**** Available records
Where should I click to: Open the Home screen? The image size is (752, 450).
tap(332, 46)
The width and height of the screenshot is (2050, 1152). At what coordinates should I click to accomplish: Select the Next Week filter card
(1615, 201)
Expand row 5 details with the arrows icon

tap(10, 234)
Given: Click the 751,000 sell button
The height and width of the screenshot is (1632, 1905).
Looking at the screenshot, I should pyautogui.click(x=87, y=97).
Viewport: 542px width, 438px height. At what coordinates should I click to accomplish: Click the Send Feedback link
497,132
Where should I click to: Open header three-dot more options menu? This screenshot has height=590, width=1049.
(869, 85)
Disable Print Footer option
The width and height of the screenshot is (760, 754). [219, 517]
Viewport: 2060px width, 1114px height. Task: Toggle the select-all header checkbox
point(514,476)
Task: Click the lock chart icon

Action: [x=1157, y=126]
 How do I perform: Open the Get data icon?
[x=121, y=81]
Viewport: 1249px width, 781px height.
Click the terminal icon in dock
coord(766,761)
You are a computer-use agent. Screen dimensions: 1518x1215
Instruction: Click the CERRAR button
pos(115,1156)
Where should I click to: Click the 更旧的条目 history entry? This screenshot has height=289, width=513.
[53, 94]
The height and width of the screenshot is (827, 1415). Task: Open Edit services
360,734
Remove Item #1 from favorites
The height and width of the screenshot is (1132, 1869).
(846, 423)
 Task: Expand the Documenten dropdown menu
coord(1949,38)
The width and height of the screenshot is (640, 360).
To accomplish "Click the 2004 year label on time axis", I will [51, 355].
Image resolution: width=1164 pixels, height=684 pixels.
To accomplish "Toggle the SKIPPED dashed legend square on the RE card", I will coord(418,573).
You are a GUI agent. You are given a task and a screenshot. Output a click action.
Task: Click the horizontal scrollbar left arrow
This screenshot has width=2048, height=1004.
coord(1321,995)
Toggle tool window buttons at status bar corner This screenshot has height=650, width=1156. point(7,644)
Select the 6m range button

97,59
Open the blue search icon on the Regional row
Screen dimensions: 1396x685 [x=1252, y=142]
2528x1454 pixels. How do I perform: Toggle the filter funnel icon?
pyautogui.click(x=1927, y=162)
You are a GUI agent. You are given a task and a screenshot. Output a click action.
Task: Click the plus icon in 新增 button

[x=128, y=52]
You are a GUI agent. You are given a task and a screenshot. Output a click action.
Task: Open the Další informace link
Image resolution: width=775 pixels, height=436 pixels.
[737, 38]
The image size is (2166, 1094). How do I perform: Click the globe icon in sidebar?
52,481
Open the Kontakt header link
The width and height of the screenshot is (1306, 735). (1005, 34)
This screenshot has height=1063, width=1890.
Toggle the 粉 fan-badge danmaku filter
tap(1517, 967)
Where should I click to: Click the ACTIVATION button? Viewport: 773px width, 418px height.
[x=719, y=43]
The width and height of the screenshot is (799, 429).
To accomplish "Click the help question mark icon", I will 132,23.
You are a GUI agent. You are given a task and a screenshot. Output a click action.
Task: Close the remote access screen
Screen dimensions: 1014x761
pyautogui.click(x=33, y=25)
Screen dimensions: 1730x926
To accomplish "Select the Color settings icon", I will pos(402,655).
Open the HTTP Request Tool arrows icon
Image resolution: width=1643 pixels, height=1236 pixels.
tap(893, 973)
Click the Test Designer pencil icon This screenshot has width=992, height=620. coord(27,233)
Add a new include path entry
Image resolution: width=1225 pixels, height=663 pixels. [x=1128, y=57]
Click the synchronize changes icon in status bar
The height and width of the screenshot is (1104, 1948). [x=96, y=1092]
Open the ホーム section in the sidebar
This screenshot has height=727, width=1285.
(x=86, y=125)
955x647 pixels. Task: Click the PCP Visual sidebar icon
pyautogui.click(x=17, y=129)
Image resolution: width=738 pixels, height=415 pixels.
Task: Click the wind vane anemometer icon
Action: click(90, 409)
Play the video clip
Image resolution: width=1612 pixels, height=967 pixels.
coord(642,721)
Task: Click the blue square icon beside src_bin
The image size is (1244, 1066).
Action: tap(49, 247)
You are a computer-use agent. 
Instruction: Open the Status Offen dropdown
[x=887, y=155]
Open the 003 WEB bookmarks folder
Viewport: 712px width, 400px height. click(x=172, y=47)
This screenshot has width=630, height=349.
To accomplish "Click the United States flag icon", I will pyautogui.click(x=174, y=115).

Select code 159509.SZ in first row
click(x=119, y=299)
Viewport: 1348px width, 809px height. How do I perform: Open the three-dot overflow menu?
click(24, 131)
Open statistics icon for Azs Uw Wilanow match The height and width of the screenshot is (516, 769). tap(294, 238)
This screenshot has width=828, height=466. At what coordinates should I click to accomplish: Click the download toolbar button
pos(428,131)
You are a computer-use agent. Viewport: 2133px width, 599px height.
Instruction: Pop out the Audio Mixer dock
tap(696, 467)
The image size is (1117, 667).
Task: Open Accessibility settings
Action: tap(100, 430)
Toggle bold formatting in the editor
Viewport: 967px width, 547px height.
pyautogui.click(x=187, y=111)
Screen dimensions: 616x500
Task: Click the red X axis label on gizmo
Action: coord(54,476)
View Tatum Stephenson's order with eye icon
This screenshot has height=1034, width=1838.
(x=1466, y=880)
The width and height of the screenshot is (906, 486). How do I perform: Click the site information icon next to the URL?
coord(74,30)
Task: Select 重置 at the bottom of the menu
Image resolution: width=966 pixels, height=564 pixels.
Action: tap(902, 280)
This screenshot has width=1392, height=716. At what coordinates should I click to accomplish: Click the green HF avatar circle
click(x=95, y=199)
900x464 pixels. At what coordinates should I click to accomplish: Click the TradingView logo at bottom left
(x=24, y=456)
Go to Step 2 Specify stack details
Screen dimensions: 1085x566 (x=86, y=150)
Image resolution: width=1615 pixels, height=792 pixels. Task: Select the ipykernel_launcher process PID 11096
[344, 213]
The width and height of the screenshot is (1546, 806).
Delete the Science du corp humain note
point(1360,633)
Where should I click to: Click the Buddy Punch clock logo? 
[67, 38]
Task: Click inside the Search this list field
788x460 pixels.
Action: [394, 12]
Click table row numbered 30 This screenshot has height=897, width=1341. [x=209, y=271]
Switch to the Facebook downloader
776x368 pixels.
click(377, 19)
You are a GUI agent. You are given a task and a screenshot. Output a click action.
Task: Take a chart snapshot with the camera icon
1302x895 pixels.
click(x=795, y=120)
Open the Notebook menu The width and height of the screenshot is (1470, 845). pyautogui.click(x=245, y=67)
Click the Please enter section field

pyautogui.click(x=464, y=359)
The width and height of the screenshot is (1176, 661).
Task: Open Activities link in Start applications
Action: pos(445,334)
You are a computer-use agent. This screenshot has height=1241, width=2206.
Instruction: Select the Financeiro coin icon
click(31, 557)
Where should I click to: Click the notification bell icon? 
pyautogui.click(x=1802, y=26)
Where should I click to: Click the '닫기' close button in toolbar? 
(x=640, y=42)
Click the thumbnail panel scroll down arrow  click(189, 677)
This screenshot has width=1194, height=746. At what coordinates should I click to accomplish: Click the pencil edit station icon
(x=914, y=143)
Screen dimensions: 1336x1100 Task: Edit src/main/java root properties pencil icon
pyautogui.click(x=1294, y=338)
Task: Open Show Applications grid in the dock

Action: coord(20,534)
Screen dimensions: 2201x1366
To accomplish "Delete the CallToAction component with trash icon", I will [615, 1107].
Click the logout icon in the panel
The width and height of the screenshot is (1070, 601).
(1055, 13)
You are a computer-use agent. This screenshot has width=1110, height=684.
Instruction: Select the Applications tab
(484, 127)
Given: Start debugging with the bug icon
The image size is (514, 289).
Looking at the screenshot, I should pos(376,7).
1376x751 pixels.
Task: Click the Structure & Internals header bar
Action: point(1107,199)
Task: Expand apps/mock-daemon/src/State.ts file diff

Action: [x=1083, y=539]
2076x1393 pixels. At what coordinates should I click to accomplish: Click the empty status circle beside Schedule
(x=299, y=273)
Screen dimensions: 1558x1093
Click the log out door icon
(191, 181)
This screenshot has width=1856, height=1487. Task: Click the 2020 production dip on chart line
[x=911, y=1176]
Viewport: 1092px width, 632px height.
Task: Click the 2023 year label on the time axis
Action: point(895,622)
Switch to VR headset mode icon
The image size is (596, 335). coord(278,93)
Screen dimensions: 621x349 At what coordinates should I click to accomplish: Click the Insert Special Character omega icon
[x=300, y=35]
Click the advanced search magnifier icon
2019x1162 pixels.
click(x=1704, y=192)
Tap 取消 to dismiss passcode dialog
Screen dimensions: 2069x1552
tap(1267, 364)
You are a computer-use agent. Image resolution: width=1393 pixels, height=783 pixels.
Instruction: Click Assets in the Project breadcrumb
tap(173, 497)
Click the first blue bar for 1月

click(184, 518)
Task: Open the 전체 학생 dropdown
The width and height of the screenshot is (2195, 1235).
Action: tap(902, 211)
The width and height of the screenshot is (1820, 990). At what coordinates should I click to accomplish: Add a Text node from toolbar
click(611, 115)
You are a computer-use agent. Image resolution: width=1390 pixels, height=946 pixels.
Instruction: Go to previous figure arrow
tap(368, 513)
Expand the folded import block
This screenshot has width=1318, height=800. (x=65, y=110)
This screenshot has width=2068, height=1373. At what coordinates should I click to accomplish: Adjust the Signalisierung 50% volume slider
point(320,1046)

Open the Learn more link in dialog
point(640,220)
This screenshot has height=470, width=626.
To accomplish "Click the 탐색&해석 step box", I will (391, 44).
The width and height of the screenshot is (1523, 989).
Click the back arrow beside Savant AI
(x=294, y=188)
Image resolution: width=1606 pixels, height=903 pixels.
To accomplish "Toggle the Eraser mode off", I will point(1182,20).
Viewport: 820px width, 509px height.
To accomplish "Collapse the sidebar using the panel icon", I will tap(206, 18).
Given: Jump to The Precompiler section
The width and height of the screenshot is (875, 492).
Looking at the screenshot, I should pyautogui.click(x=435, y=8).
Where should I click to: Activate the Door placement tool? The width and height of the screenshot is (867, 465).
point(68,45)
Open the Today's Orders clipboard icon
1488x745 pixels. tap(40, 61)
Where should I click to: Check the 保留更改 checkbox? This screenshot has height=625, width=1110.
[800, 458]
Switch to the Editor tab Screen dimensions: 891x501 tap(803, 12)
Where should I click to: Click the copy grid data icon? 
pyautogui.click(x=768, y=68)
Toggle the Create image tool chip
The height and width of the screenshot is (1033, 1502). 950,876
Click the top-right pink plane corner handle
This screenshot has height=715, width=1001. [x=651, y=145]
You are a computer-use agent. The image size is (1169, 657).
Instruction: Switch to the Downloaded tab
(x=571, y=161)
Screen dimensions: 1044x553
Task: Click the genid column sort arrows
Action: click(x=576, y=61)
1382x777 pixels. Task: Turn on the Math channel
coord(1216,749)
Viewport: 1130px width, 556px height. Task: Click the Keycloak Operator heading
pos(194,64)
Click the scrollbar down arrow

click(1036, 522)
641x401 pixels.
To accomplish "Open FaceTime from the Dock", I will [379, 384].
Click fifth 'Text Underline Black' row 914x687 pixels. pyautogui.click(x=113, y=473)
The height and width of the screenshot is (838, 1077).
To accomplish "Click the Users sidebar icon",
********
▶ Exercise aim
Pull every line containing "panel" out of the entries.

▶ Written reply
Click the thumbnail panel scroll down arrow  click(189, 677)
Click the logout icon in the panel
To accomplish "Collapse the sidebar using the panel icon", I will tap(206, 18).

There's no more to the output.